Третья поэма, «Филорнит» (то есть «птицелюб» — возможно, намек на ор­нитологическое происхождение фамилии автора) — тоже о безуспешности попыток связного изложения событий и переносе внимания на саму форму речи: «куда увлекательнее / задуматься о ее манере общаться, / вернее, о спо­собе сообщать вам мысли, / передавать их, / короче, насчет того, что она гово­рила молча, / что называется, речью не уст, но фибр, / или, как пишут в бро­шюрах по запредельному, / электричеством чакр, / флюидами кундалини».

Прежде всего, нетривиален вопрос о жанровой принадлежности этих текс­тов. На него трудно ответить непротиворечиво и, скорее всего, невозможно ответить однозначно. Сам автор назвал такой жанр «нормальной проэзией» (Соколов 2009:569), суть которой, по-видимому, в тотальной эмансипированности формы («ибо всякое сочинение можно именовать просто вещью», как замечено в «Газибо»).

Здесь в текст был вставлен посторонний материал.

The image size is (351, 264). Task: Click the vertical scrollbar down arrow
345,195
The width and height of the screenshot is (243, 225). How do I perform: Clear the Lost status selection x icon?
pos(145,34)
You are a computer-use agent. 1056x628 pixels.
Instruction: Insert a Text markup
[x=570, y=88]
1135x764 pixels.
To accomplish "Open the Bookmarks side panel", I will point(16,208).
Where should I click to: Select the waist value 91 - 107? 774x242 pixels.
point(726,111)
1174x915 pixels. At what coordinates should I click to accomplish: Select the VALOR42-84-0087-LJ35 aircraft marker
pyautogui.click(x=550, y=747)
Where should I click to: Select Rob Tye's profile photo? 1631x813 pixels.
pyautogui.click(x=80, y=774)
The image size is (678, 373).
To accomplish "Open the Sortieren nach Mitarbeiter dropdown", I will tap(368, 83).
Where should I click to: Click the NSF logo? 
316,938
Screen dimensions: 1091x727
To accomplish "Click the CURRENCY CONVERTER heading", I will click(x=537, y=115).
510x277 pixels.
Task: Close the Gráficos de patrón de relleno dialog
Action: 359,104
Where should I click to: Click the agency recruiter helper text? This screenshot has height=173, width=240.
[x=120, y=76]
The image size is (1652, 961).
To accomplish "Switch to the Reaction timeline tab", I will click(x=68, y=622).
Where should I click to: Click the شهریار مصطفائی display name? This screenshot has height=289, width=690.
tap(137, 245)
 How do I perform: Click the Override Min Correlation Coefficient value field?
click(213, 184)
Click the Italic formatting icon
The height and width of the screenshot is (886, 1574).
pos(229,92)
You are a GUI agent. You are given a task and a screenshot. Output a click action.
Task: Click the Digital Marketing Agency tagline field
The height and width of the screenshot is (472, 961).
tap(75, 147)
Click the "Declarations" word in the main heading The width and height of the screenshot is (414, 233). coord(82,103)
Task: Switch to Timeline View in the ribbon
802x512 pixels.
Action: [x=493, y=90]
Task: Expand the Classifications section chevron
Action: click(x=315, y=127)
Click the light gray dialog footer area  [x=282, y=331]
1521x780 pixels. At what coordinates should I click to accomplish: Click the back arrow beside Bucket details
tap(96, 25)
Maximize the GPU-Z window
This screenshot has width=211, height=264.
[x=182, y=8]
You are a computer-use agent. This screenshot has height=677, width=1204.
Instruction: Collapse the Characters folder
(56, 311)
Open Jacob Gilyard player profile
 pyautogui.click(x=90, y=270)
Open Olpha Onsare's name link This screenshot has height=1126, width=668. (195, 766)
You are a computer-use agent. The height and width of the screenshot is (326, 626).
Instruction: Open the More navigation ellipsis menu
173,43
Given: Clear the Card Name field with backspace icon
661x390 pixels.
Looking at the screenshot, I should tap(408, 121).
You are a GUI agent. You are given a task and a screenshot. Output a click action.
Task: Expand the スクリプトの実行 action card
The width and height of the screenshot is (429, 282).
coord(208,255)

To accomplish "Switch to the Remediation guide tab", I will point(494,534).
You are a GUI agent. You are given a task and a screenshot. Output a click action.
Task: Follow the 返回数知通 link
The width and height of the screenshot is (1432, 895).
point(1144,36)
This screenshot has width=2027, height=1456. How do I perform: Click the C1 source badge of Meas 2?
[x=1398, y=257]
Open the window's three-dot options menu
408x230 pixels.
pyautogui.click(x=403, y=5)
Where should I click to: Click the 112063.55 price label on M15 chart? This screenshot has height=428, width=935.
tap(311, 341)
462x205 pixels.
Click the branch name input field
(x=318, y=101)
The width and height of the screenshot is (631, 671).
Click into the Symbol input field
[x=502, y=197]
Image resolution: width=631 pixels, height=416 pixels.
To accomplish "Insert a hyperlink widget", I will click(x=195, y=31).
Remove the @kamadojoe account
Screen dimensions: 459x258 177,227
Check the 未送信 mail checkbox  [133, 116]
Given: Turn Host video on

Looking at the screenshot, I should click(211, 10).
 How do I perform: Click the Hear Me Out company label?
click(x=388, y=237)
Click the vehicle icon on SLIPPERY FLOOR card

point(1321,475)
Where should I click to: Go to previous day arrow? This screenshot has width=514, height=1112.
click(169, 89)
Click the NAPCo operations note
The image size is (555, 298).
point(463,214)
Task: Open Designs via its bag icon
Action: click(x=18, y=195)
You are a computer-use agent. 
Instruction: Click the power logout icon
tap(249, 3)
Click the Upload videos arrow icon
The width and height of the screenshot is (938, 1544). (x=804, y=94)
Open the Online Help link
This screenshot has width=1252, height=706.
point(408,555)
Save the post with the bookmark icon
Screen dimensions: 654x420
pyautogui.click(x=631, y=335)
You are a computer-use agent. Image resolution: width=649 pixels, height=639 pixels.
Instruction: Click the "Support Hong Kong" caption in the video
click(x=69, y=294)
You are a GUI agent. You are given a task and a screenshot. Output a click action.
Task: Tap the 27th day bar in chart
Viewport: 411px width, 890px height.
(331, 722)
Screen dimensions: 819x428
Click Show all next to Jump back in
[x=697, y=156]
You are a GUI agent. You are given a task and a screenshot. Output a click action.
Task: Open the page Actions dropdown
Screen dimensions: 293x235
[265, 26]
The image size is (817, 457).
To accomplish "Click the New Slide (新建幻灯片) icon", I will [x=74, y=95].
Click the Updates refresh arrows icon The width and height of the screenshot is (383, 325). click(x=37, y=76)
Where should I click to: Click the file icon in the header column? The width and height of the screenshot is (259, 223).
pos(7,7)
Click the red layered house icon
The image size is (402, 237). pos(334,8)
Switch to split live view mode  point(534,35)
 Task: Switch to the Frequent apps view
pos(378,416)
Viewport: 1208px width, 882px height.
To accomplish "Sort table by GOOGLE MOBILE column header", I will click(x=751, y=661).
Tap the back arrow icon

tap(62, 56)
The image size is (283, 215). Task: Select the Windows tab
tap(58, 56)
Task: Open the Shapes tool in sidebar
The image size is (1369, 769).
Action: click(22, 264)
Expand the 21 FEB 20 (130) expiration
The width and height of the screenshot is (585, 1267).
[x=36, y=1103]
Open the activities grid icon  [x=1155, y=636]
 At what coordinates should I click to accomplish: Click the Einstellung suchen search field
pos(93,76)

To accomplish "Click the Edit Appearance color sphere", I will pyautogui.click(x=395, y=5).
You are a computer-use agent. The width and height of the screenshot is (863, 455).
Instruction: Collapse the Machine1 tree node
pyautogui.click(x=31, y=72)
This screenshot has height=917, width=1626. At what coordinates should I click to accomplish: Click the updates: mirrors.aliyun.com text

У этих текстов нет ни строгого размера, ни рифмы, их строки никак не упорядочены по длине: «а что без рифм, / не берите в го­лову: / рифмоплетство, за вычетом разве стишат на случай, / нам все равно не по выслуге, да и вообще от лукавого», — предупреждает автор в «Газибо».

Зато имеет место сам феномен стихотворной строки, то есть выражение той интенции, которая лишь потенциально присутствует в нестиховой обы­денной речи. Поэтому мы будем довольствоваться тыняновским критерием: стихи — это текст, разбитый на строчки, остальное проходит по ведомству прозы. Как известно, несмотря на внешнюю простоту, этот принцип запус­кает основной тропогенный механизм: строки сопоставляются друг с другом на том основании, что как таковые они все равноправны, тем самым реали­зуется идея метафорического отождествления («Это — как то»), для Соко­лова имеющая принципиальное значение.

Такое построение текста чрезвычайно напоминает то, что В.П. Руднев в свое время назвал «верлибризацией» культуры ХХ века (Руднев 2009:62). Но мы воздержимся от поиска метрических цитат и прочих интертекстуальных изысканий в новых текстах Соколова, а попытаемся определить их син­кретичный, сложноуловимый message.

Мнемоническая техника «Школы для дураков» явным образом отсылала к визионерскому опыту — например, в тех эпизодах, когда герой неожиданно наделялся пророческим даром творческого всезнания. «Рассуждение» — это скорее попытка простого выражения мысли, которая строится на оговорках, умолчаниях и хождении вокруг да около главной темы. Ключевой лейтмотив здесь — идея списка, в который беседующие персонажи пытаются уместить все разнообразие впечатлений, мыслей, ощущений. Возможно, «Рассуждение» — это запоздалое выполнение домашнего задания из «Школы для дураков»: «Ты хочешь покинуть ров, вернуться назад, в комнату <...> но мастер успевает удержать тебя за руку и, глядя тебе в глаза, говорит: домашнее за­дание: опиши челюсть крокодила, язык колибри, колокольню Новодевичьего монастыря, опиши стебель черемухи, излучину Леты, хвост любой поселко­вой собаки, ночь любви, миражи над горячим асфальтом.» (Соколов 2009:20). Мотив перечня, списка, ряда перечислений оказывается миромоделирующим и в «поэме» «Газибо», определяя внутреннюю динамику пове­ствования: «я говорю о том, что успешный учет вещей иль существ / невоз­можен без тщательного перечисления таковых, / и желающий произвести его грамотным образом, вносит наименования их в реестр, или перечень, / и тем самым их вольно или невольно перечисляет.»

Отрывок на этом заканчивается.